**WHAT YOU NEED TO DO:** Leaving out all images, write out the records that follow exactly.

##### SUPPLIED RECORDS

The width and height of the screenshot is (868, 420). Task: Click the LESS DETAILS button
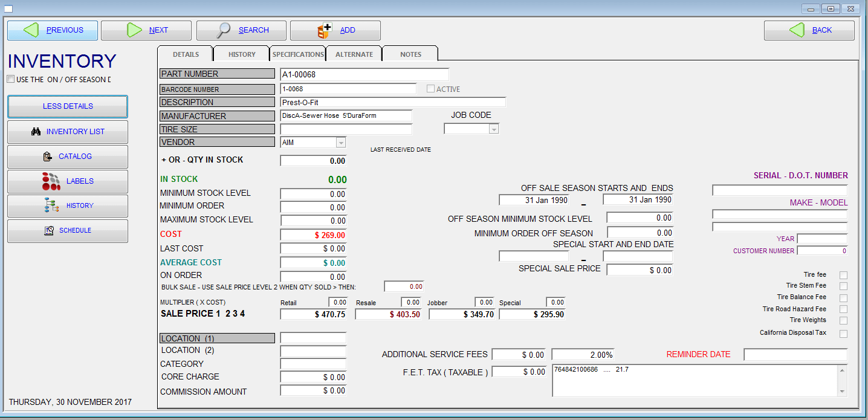tap(67, 106)
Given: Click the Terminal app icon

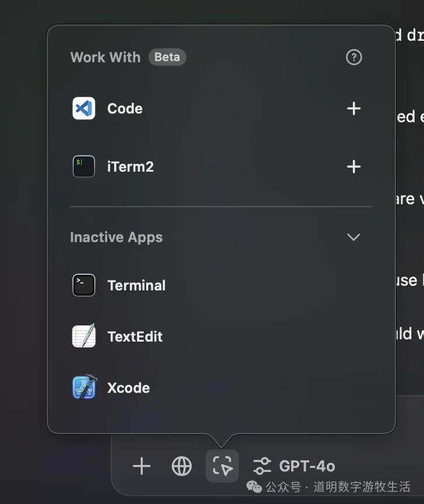Looking at the screenshot, I should (84, 285).
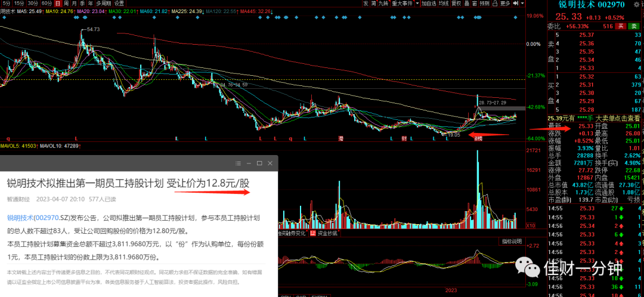
Task: Open the 更多 more options menu
Action: point(505,4)
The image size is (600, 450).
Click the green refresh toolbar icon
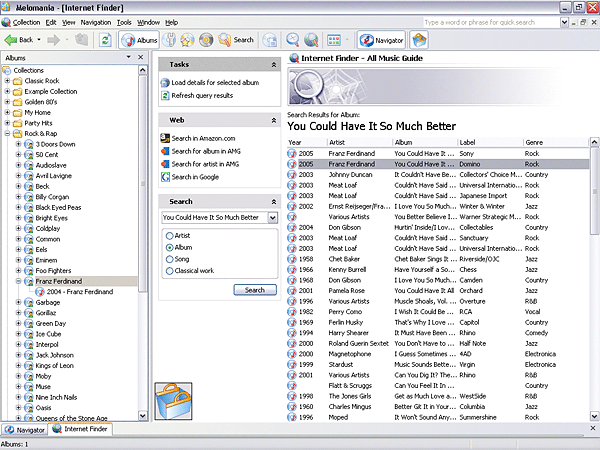(105, 40)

##########

**ANSWER:**
The width and height of the screenshot is (868, 420). Task: Click the LESS DETAILS button
tap(67, 106)
Given: Click the Terminal app icon

Looking at the screenshot, I should (84, 285).
Task: Open the 更多 more options menu
Action: point(505,4)
The image size is (600, 450).
Click the green refresh toolbar icon
(105, 40)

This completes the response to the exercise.